Work required → Retype the entries exactly; omit all pictures.

Data for analysis →

━━━━━━

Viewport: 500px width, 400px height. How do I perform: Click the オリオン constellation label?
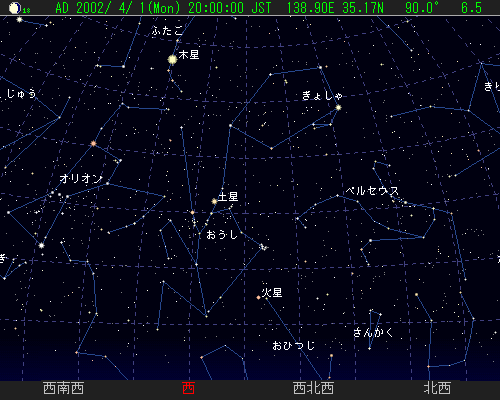coord(81,179)
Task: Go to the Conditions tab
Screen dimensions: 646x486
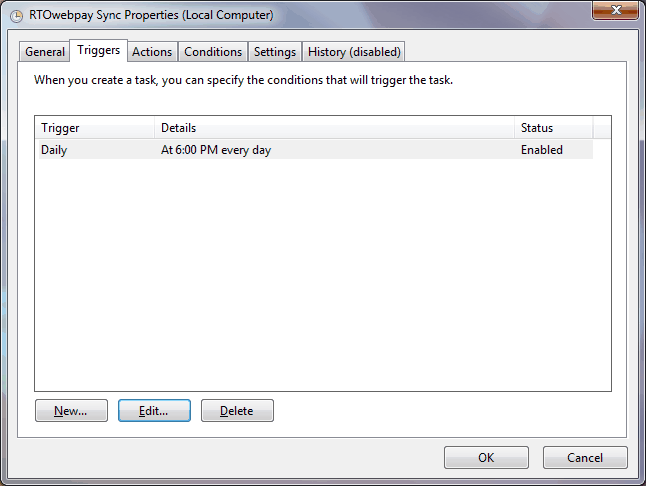Action: [213, 52]
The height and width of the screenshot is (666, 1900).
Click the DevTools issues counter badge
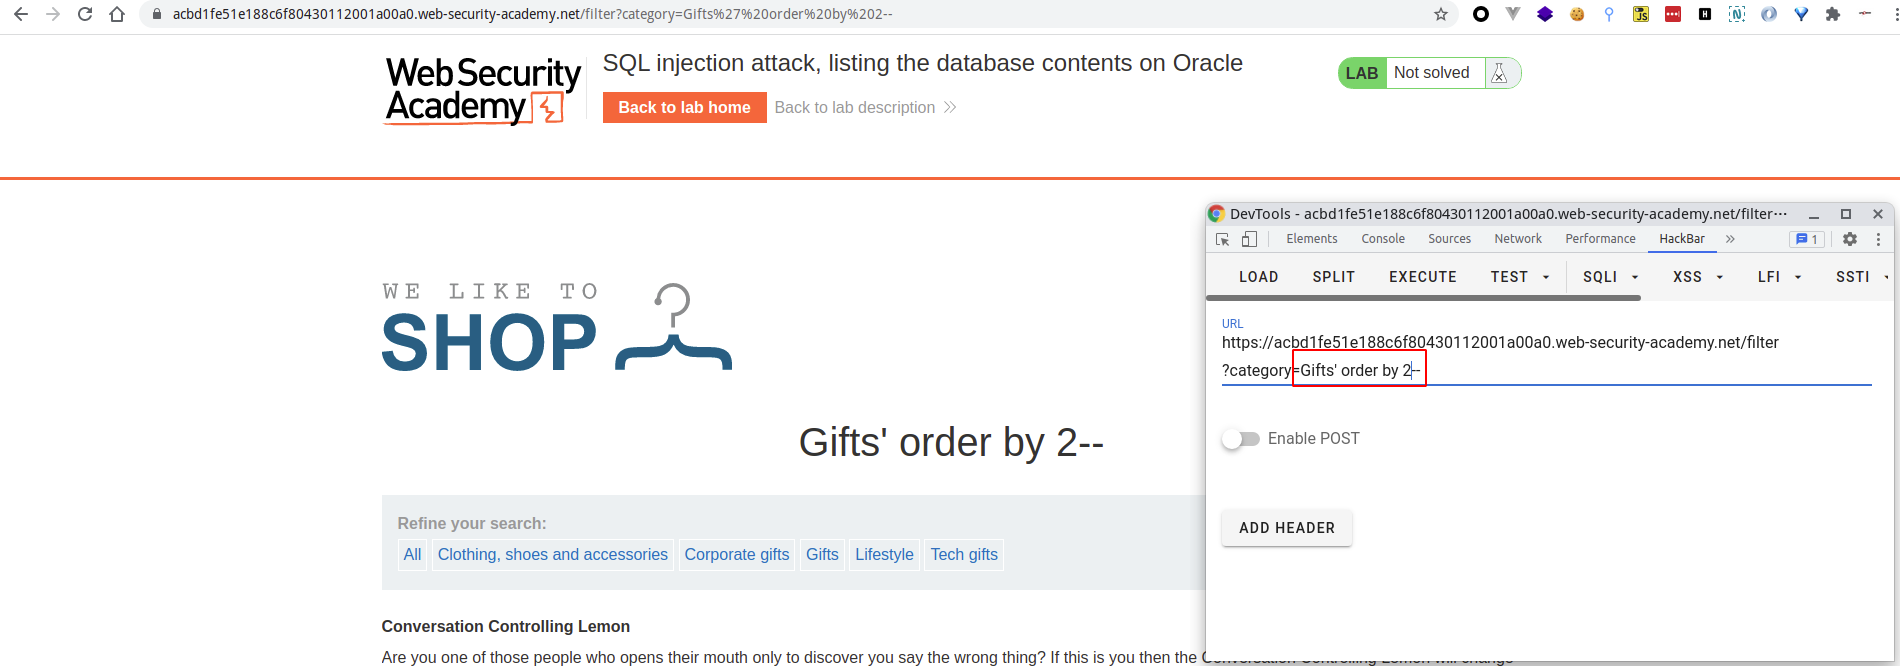pos(1807,239)
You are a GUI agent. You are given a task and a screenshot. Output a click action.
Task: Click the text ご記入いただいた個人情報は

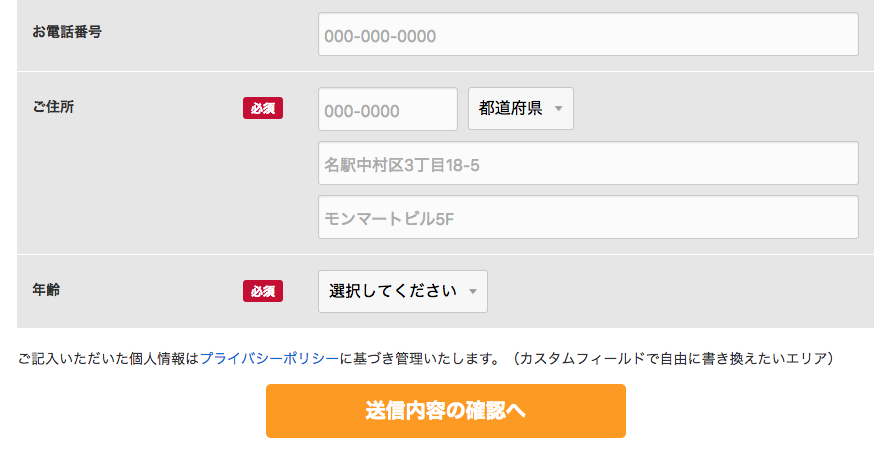click(x=108, y=357)
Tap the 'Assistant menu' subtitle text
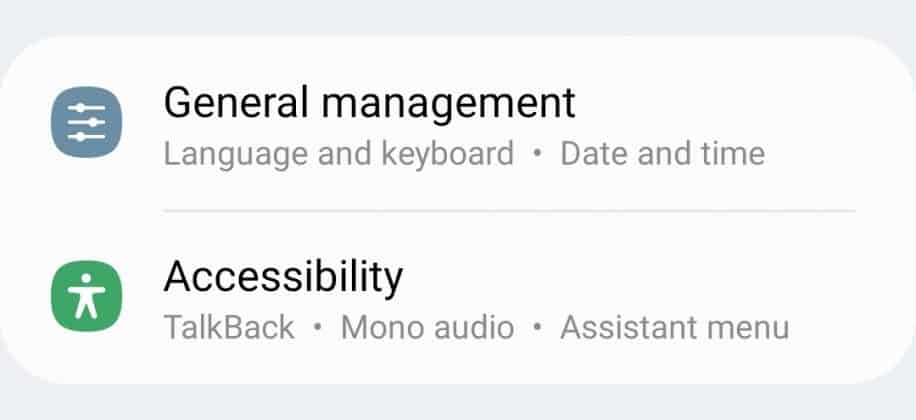Screen dimensions: 916x420 coord(674,327)
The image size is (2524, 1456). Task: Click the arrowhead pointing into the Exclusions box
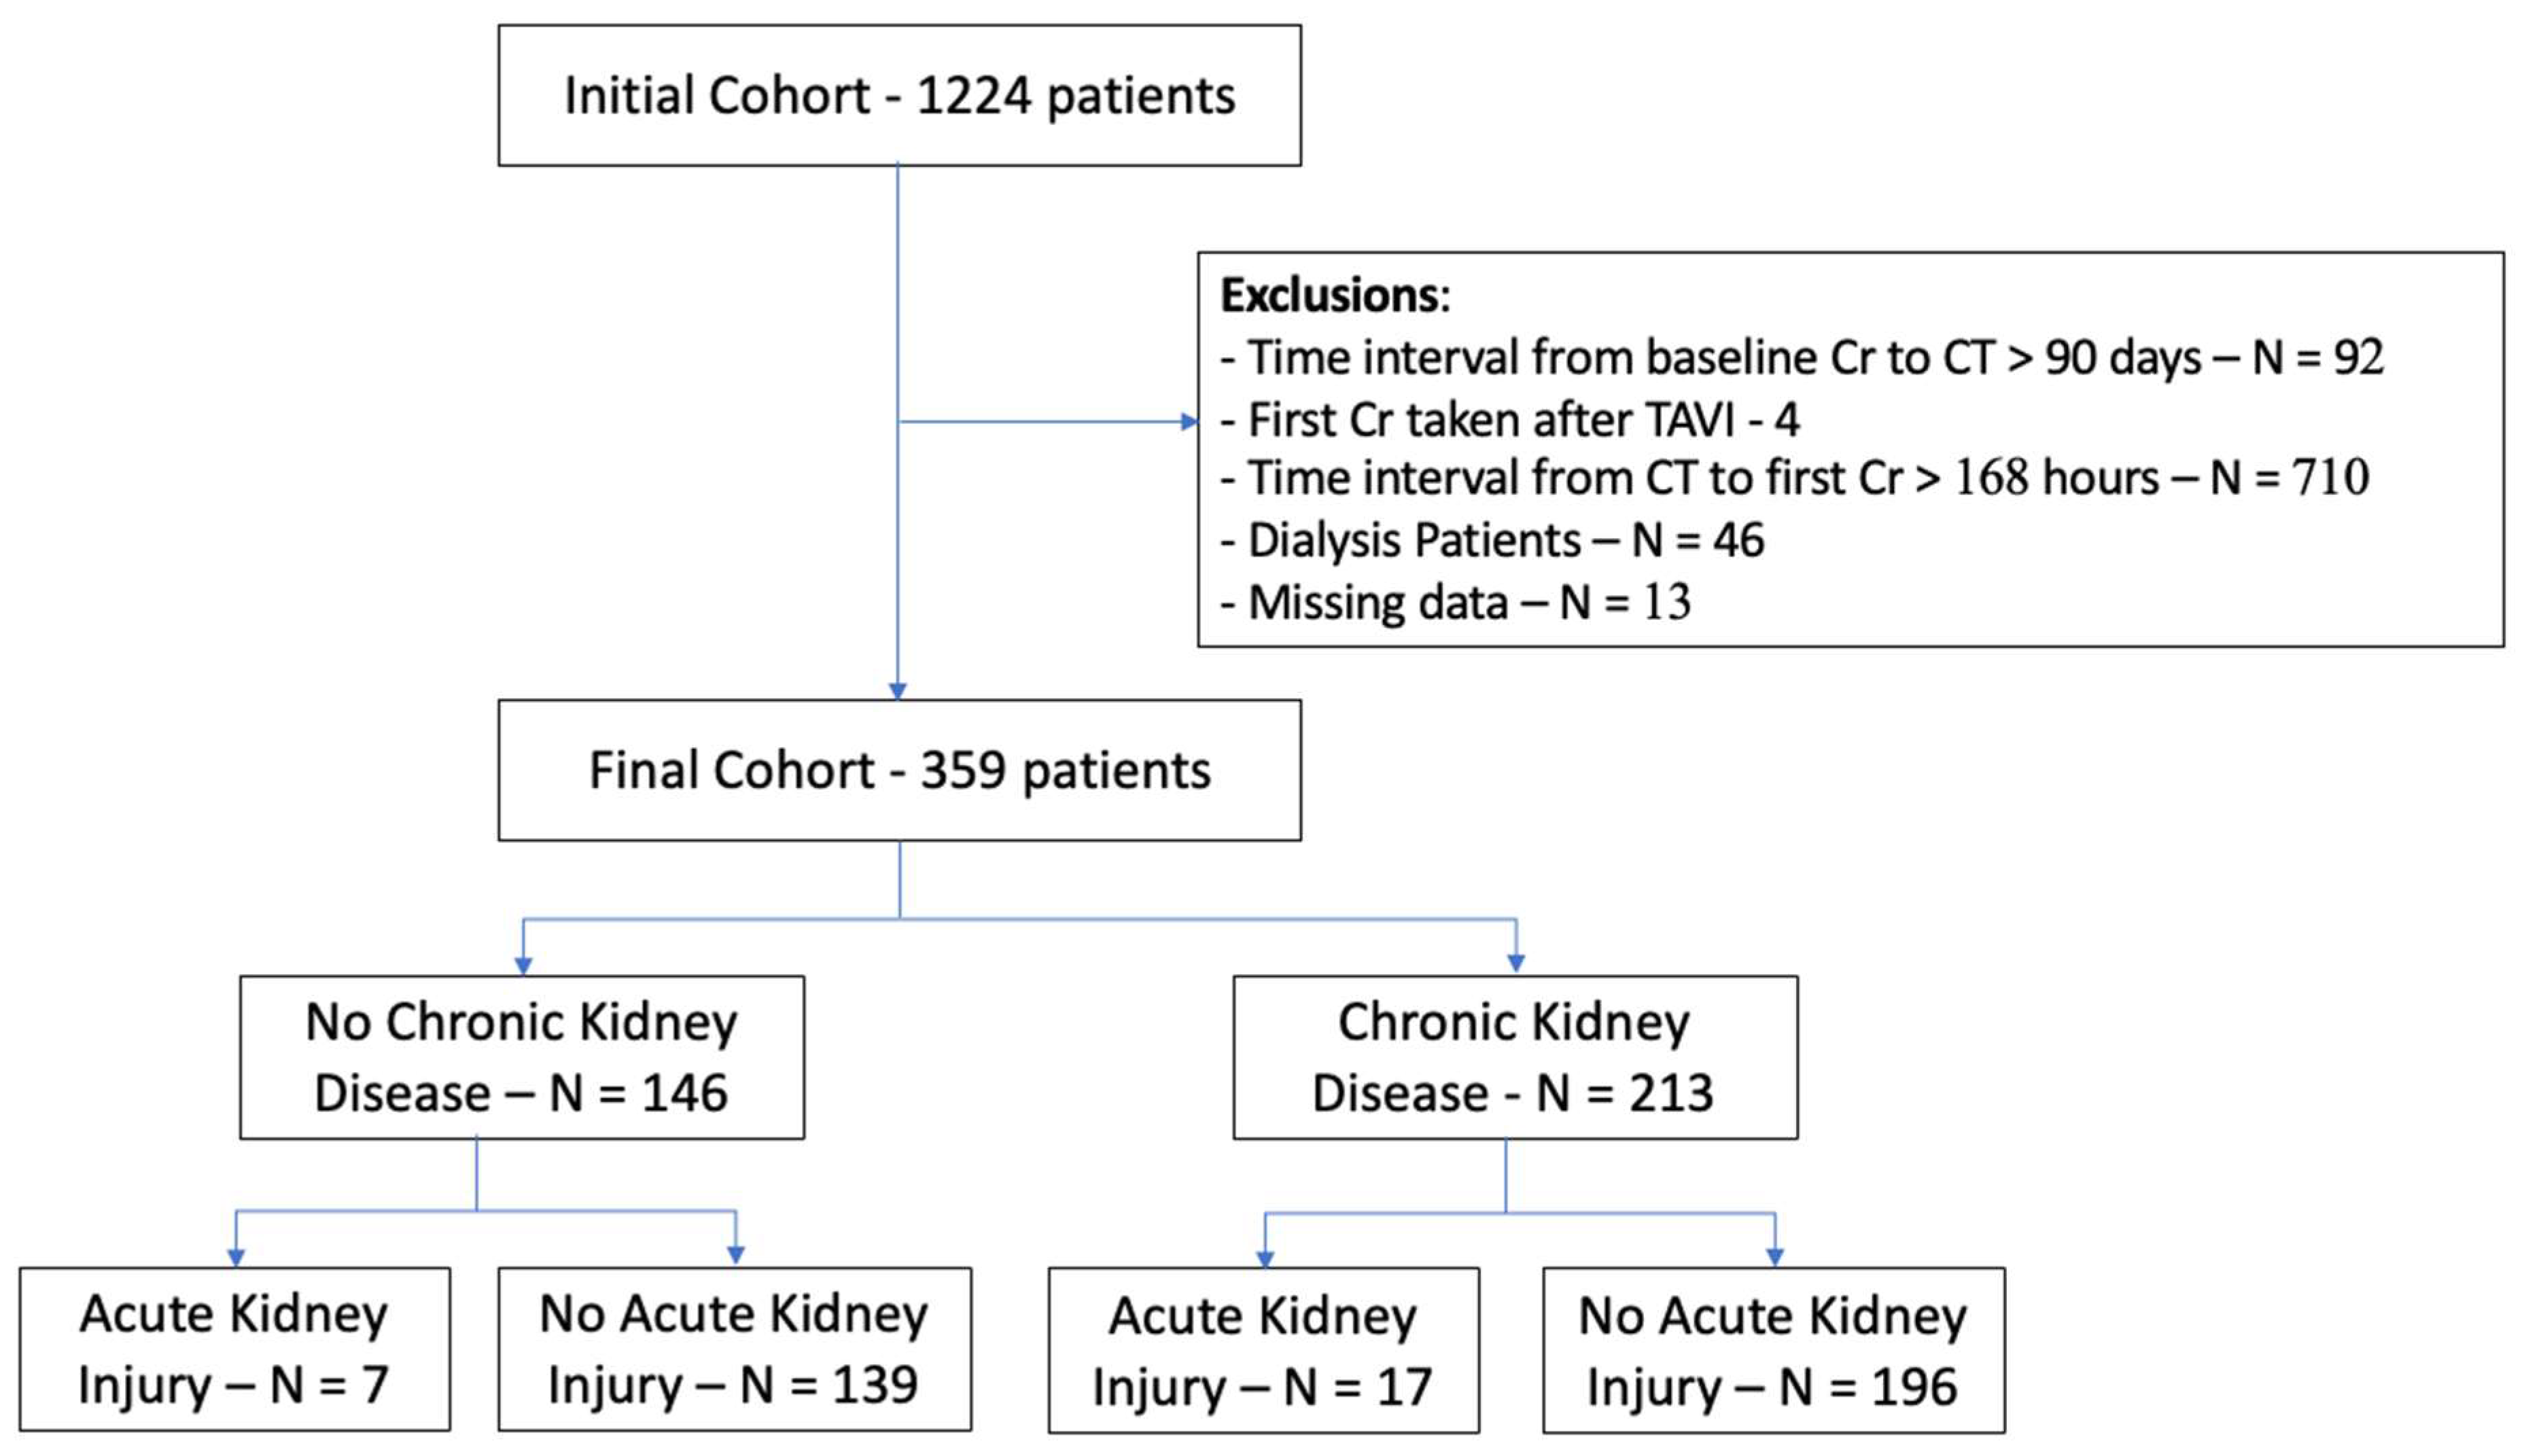[x=1188, y=422]
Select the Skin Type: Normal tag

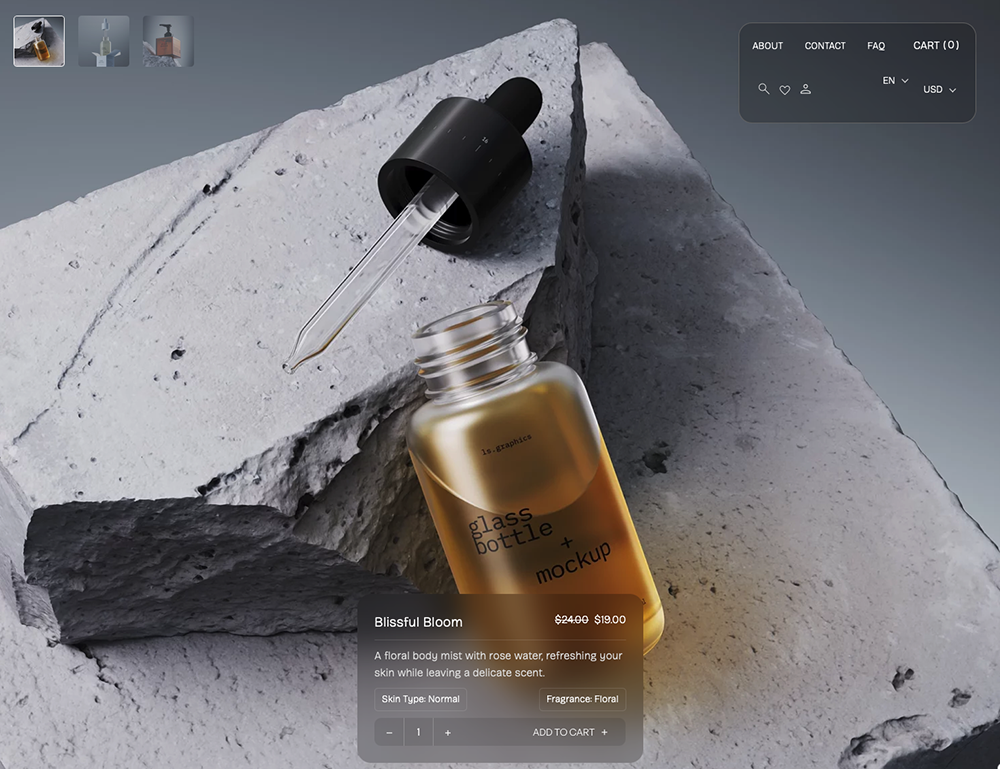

━━━━━━

Written reply →
Viewport: 500px width, 400px height. How do I perform: Click the オリオン constellation label?
coord(81,179)
Task: Go to the Conditions tab
Screen dimensions: 646x486
Action: [213, 52]
The height and width of the screenshot is (666, 1900).
Click the DevTools issues counter badge
pos(1807,239)
You are a GUI agent. You are given a task and a screenshot. Output a click action.
Task: Click the text ご記入いただいた個人情報は

click(x=108, y=357)
Tap the 'Assistant menu' subtitle text
Screen dimensions: 916x420 coord(674,327)
The image size is (2524, 1456). Task: Click the arrowhead pointing into the Exclusions box
[x=1188, y=422]
Select the Skin Type: Normal tag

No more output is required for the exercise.